(diverting to www-talk, too...)
On 11 Feb 2009, at 01:20, Mark Nottingham wrote:
> Yeah, I'm not completely happy with it yet. The thought was that
> since blank lines don't introduce ambiguity here, they're not
> harmful. OTOH one of my goals for the format is to allow existing
> HTTP header and MIME parsers (e.g., in Python) to be used on the
> format, and they very well may barf on a blank line.
Well, they'll barf on blank lines and declare the header over;
changing that within the parser (or just restarting it on the rest of
the file) should be relatively cheap.
BTW, I notice that this draft is silent on the HTTP header syntax's
combining feature for multiple occurences of the same field (last
paragraph of 4.2, RFC 2616); I suspect that to be one of the more
likely causes for surprises if HTTP header parsers are re-used. (No
such risk with MIME parsers.)
Finally, why disallow whitespace stuffed folding?

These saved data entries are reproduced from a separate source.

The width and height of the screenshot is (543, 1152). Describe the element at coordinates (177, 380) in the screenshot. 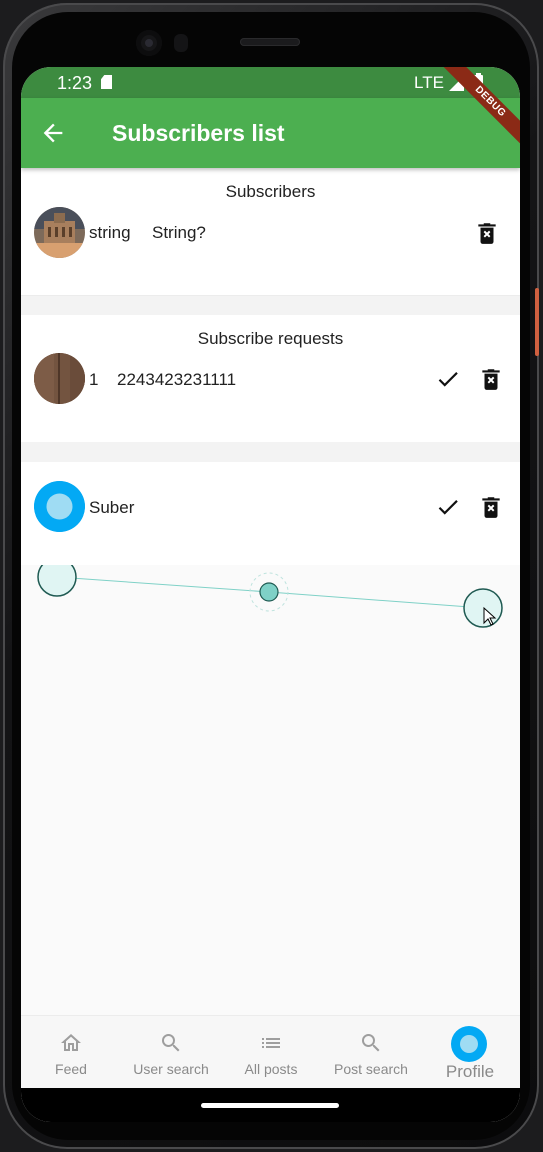

I see `request-detail: 2243423231111` at that location.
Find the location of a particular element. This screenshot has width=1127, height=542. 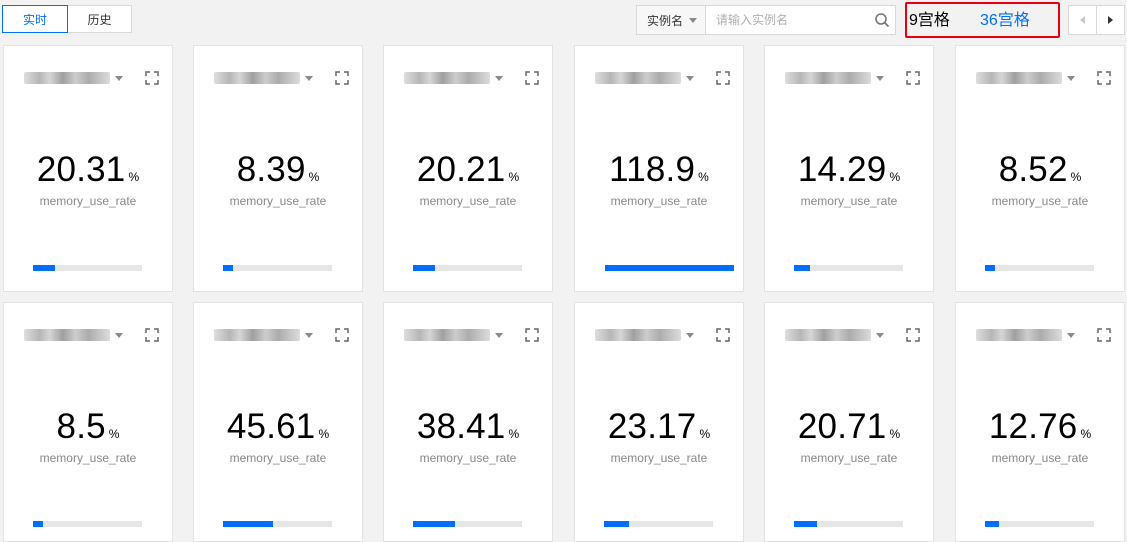

metric-card: 118.9% memory_use_rate is located at coordinates (659, 168).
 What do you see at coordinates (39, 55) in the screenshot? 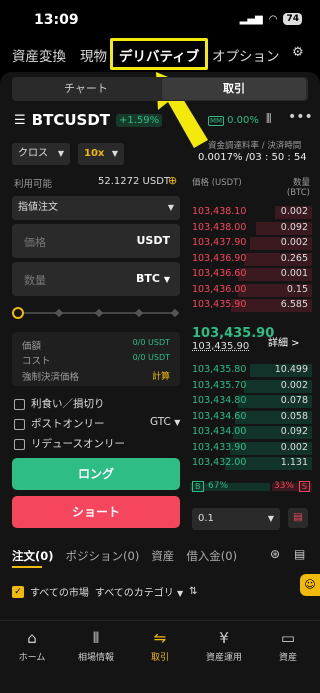
I see `nav-convert: 資産変換` at bounding box center [39, 55].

It's pretty useful
to make long lines editable, and I suspect that we're assuming /host-
meta to be the product of some human with emacs in their hands. ;-)

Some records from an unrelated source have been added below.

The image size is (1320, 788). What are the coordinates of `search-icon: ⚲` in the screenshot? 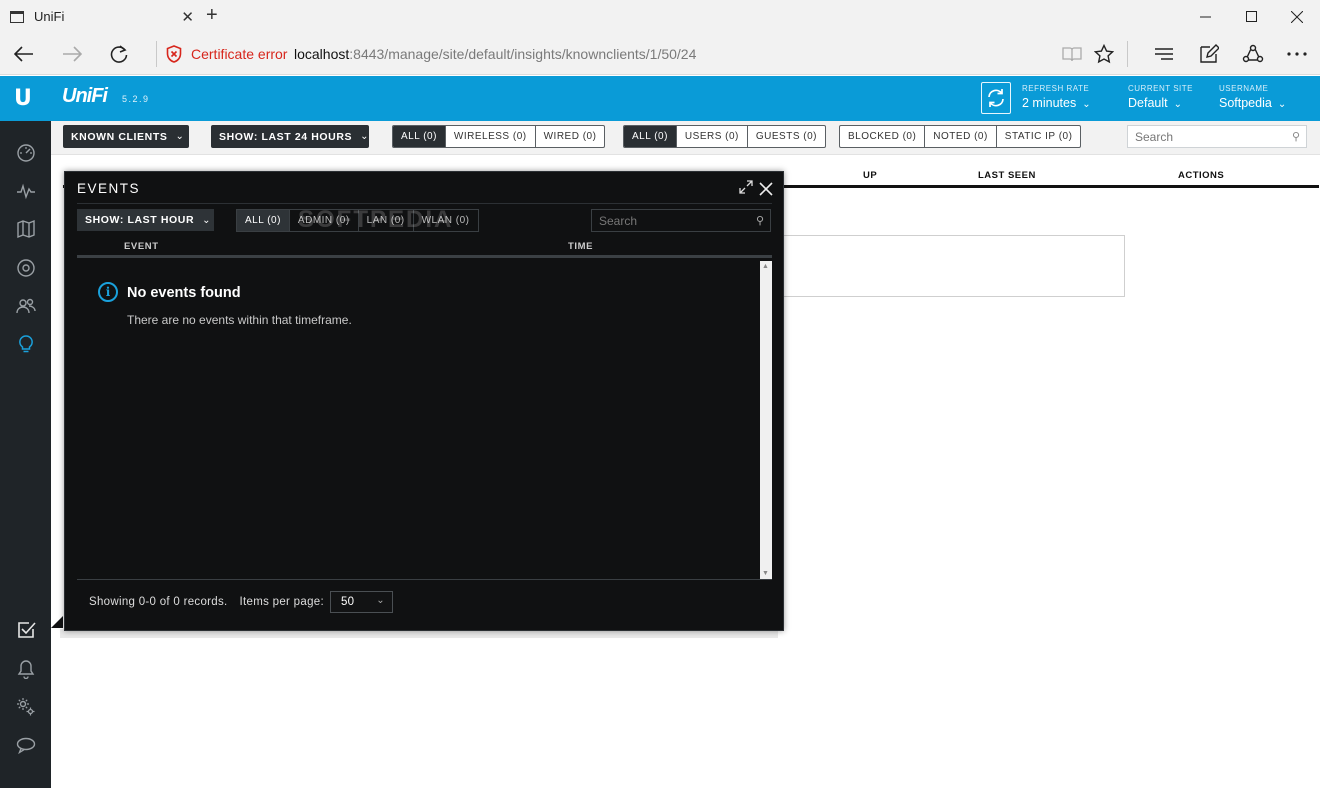 It's located at (1296, 137).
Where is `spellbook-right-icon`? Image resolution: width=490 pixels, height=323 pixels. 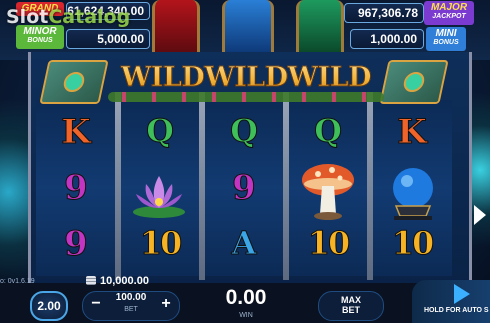
spellbook-right-icon is located at coordinates (414, 82).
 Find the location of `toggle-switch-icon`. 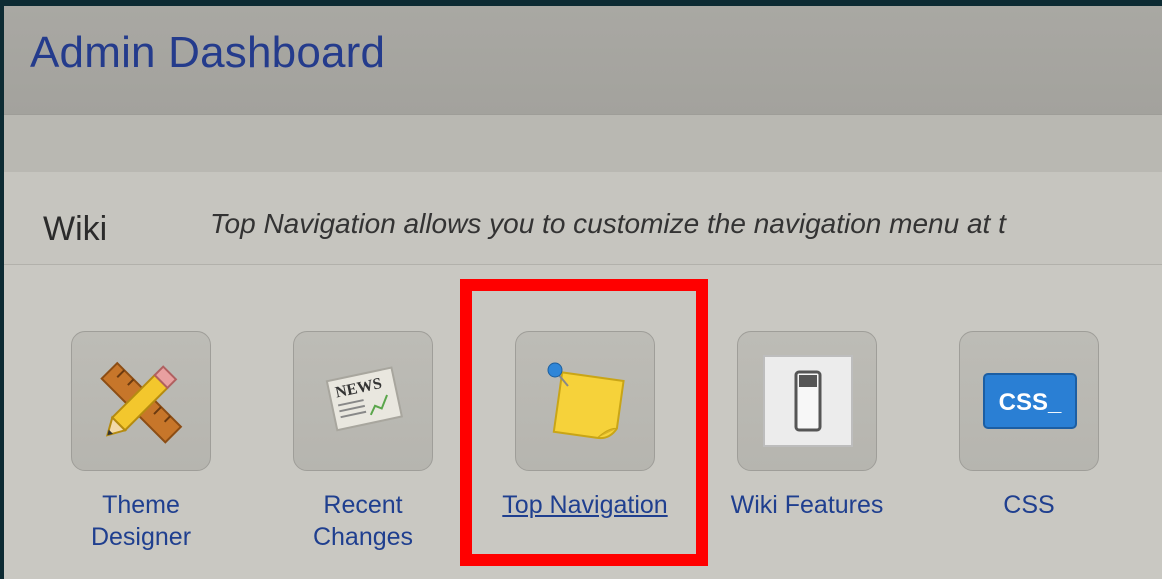

toggle-switch-icon is located at coordinates (808, 401).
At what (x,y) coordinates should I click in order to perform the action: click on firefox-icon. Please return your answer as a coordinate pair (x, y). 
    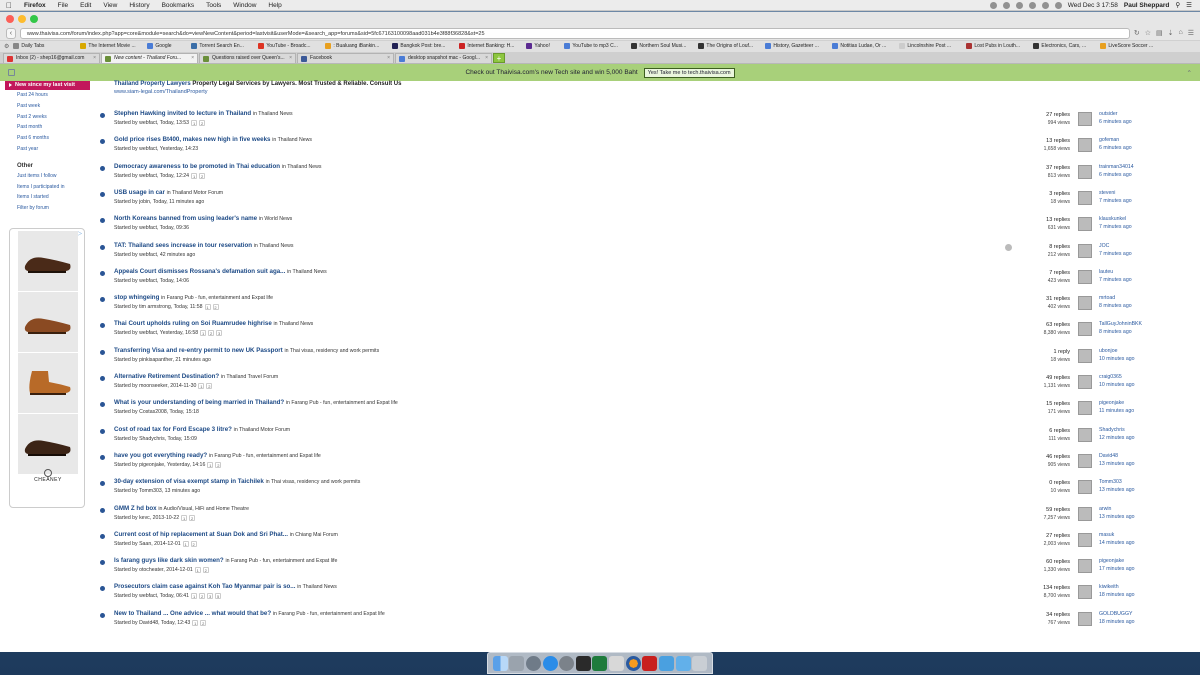
    Looking at the image, I should click on (633, 663).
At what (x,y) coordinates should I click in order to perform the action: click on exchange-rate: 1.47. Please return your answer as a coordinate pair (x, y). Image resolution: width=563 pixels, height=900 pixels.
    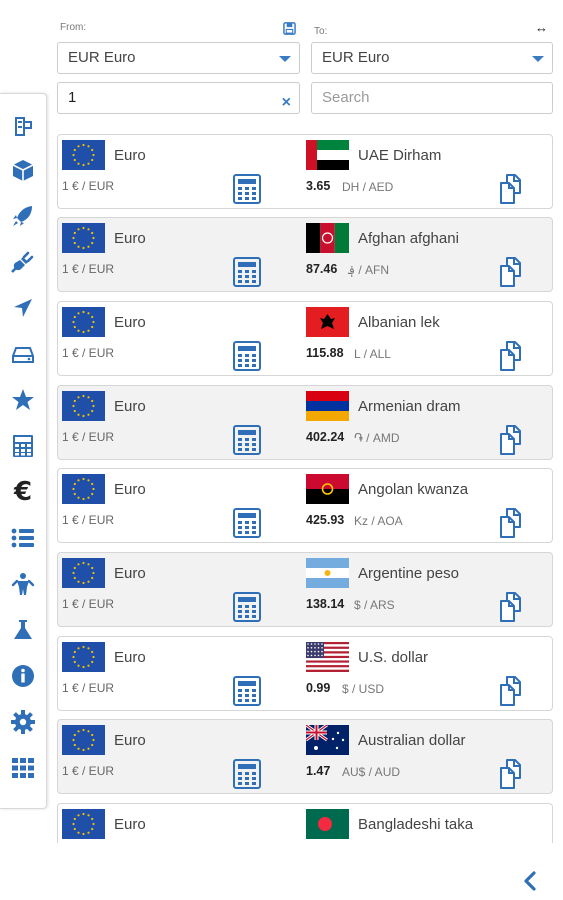
    Looking at the image, I should click on (318, 771).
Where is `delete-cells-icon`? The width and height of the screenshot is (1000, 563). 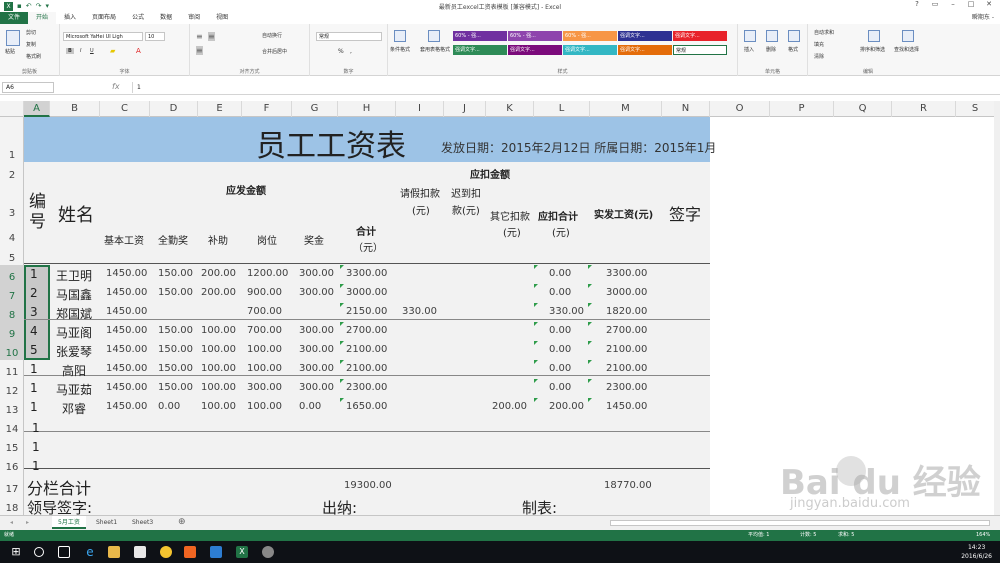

Implementing it is easy, and a given if existing parsers are used.
> So, the right thing to do might be to explicitly disallow them, both
> in BNF and prose. Eran, thoughts?
I'd just prefer to not have the BNF say "no empty lines", and then
have prose that says the opposite, but with a SHOULD.

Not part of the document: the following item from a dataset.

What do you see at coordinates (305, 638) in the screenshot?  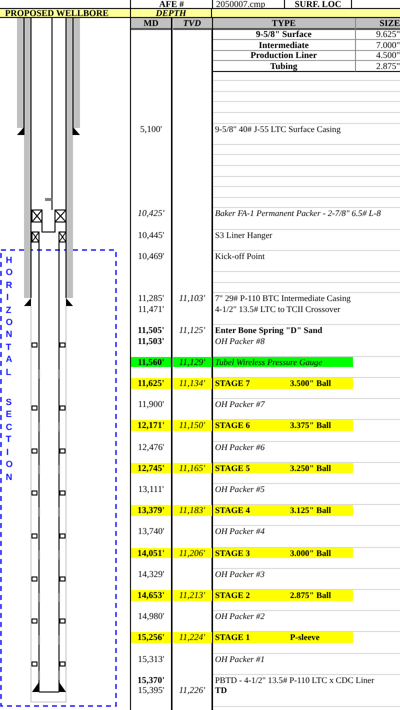 I see `ball-size: P-sleeve` at bounding box center [305, 638].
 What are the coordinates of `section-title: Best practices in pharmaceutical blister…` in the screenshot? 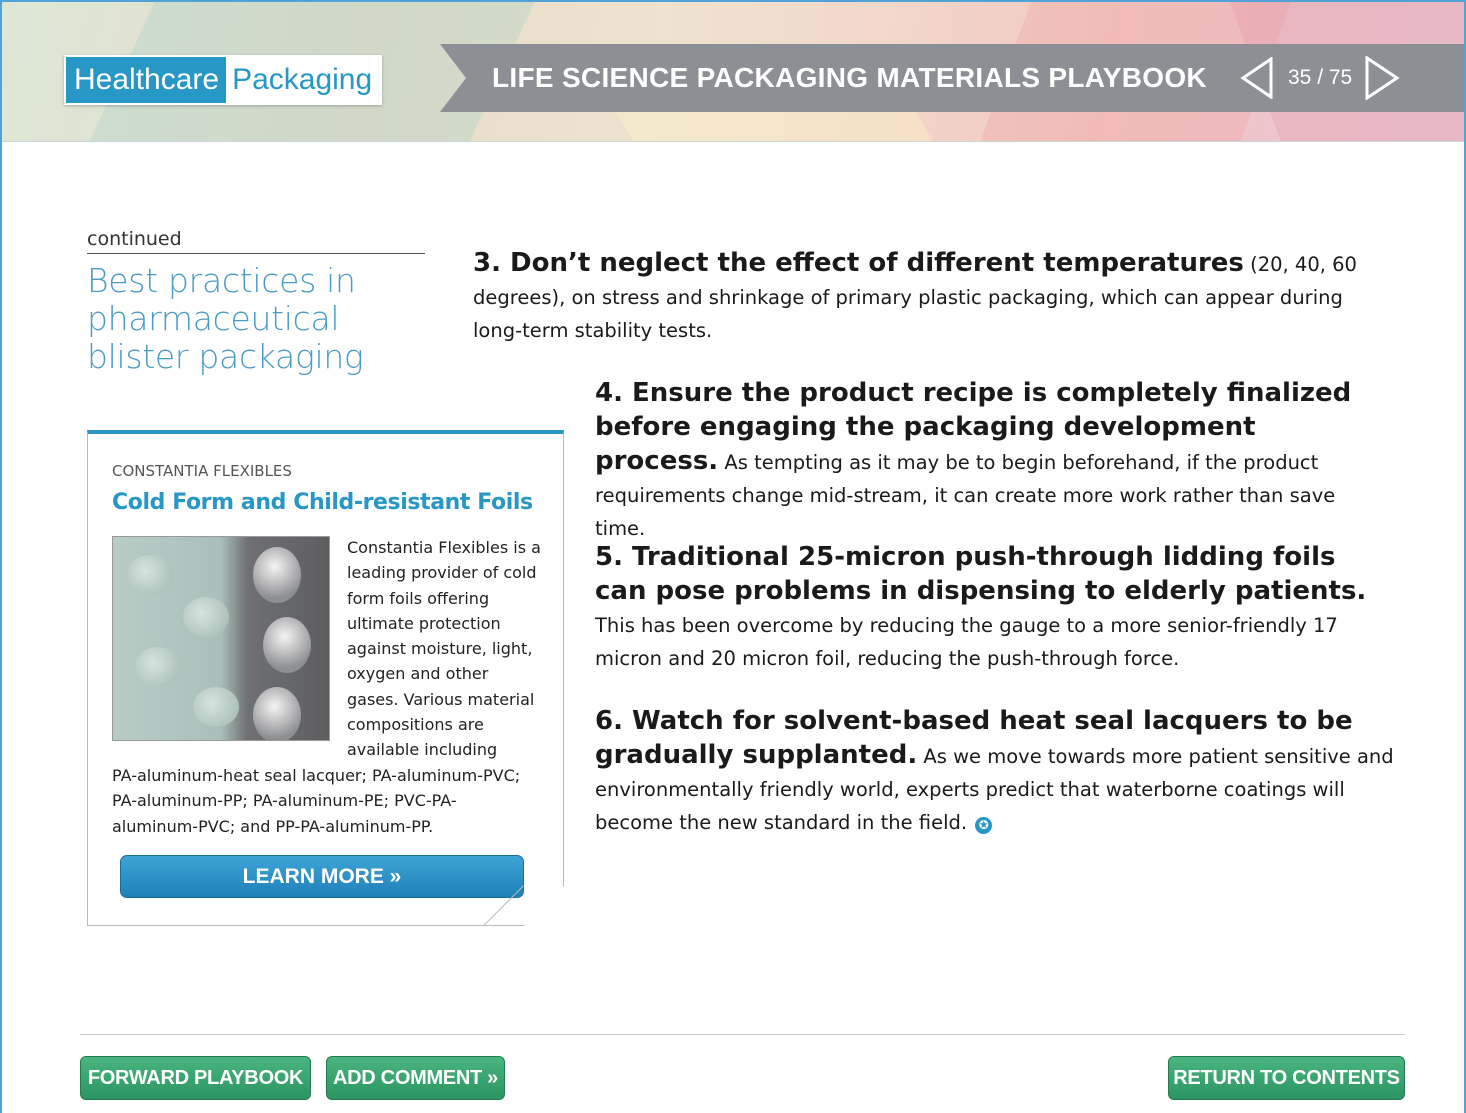 It's located at (226, 318).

>>> 5. Minting New meta-fields
>>
>>> Applications that wish to mint new meta-fields for use in the
>>> host- meta format MUST register them in the host-meta field-
>>> registry, following the procedures in Section 7.2. Field-names
>>> MUST conform to the field-name ABNF Section 3, and field-value
>>> syntax MUST be well- defined (e.g., using ABNF, or a reference to
>>> the syntax of an existing header field-value). Field-values SHOULD
>>> use the ISO-859-1 character encoding. If a field-value applies to
>>> a scope other than the entire authority, that scope MUST be well-
>>> defined.
>>
>> Editorial nit: ISO-8859-1 is missing an 8 here.
>
> That one always gets me, thanks.
>
>> More substantially, is there any particular reason to not just go
>> with utf-8 here? After all, the content type is *appplication*/
>> host-meta anyway.
>
> Same as above; allowing existing parsers and serialisation libraries
> to be used. That said, there have been many arguments in HTTPbis
> that existing libraries won't harm non-ASCII characters in transit,
> but IIRC no one has actually gone out and surveyed what they do...
That suggests that it's a coin toss, unless the mythical "someone"
does that work. May I, in that event, suggest that we use a coin
biased in favor of broader internationalization, i.e., UTF-8?